### REQUIRED TASKS
(a) According to the blog post on year-end deadlines, why did some non-government organizations have to finish their reports as early as October? Answer in one to three sentences.
(b) Pick up the blog post on year-end deadlines after its final sentence and keep writing.
* BEGIN PASSAGE *
Friday, November 24, 2006

Adrenaline Rise and Salute to the Sun


Time flies so fast that before we know it it’s almost Christmas again. While many Filipinos, not only children, have been contemplating and excited about Christmas, some of us are not that excited for various reasons.

Before Christmas comes, which is just six days before 2007, many of us have to keep our adrenaline rising to beat some deadlines, if not complete some work backlogs. For us freelancers with some writing contracts, we have to finally finish what we have started and failed to complete in the past months. Otherwise, we miss the boat in getting new offers in the coming year.

Almost everybody in government or in private outfits also have to complete some annual reports from which plans for the next year will be based. In fact, some non-government organizations and other recipients of foreign donors had to complete their reports as early as October so their funding could be renewed.
* END PASSAGE *
* BEGIN ITEMS *
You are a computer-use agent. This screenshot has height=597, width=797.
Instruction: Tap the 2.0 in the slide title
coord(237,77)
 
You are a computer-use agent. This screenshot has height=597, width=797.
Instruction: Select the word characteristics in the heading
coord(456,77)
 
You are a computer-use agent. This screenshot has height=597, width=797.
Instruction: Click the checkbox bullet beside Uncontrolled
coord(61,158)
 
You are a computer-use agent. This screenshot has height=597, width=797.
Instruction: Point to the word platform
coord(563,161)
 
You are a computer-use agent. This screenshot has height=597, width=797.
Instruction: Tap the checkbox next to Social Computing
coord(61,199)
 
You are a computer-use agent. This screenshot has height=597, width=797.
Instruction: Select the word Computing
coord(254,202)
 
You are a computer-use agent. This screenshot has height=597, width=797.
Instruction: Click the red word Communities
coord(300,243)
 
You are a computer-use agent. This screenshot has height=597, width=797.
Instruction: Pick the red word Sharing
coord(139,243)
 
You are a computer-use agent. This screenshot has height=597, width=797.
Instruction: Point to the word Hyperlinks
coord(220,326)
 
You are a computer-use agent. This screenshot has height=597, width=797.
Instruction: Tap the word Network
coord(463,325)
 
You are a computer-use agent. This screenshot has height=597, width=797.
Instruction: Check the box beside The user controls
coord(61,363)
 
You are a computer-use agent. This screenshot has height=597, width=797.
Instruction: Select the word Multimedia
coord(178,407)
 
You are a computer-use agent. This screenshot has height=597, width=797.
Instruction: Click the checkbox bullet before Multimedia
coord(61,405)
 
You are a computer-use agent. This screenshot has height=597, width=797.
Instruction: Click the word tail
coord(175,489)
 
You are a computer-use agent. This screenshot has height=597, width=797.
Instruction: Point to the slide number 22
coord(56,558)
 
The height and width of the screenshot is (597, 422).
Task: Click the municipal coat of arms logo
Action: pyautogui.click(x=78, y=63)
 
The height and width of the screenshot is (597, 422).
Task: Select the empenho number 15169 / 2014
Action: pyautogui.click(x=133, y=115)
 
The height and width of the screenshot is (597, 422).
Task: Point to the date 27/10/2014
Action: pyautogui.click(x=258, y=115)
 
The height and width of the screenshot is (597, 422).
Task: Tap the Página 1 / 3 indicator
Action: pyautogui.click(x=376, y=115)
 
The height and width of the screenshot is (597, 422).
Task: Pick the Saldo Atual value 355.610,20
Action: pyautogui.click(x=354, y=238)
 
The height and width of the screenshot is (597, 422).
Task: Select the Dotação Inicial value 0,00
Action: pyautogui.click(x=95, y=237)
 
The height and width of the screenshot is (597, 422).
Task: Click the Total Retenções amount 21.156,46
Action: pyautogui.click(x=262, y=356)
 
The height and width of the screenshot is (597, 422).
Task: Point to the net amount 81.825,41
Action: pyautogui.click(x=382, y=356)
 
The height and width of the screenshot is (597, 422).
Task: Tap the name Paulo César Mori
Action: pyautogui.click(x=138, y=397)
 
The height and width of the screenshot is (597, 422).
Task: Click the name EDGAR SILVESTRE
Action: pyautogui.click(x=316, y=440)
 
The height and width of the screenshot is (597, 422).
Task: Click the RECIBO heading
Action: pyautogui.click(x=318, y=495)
* END ITEMS *
### THE RESULTS
(a) Some non-government organizations and other recipients of foreign donors had to complete their reports as early as October so that their funding could be renewed.

(b)
The last quarter of the year is actually a high-tension period. With all the expected reports and deadlines to beat, who is excited about Christmas? Of course, working folk have one reason to be excited – their 13th month pay and, if they are lucky, some bonus.

And as usual, local folk anticipate what the local media would name as the men or women of the year, both in a positive or in a notorious sense.

There’s also one thing more certain than Pacquiao’s recent victory over Morales. One more year will be added to our age, that is. While we, most especially women, try to defy aging by applying some oil or some paste over our faces, we cannot reverse the former thin lines in our faces that are eventually turning into grooves.

The same is true with our muscles and bones. The cavan of rice we used to lift with ease some years ago will soon appear heavier as time passes.

For those of us who kick as a way to keep fit, we will note that the round house or ax kick we used to deliver is not as lightning fast as our kicks before. There just are things the mind and spirit would like to do, but the flesh is just too weak to oblige.

So from taekwondo, we can shift to something friendlier to aging muscles and bones, like tai chi and shi bashi. Either that or we can still kick minus the fancy ones only Jet Li can deliver.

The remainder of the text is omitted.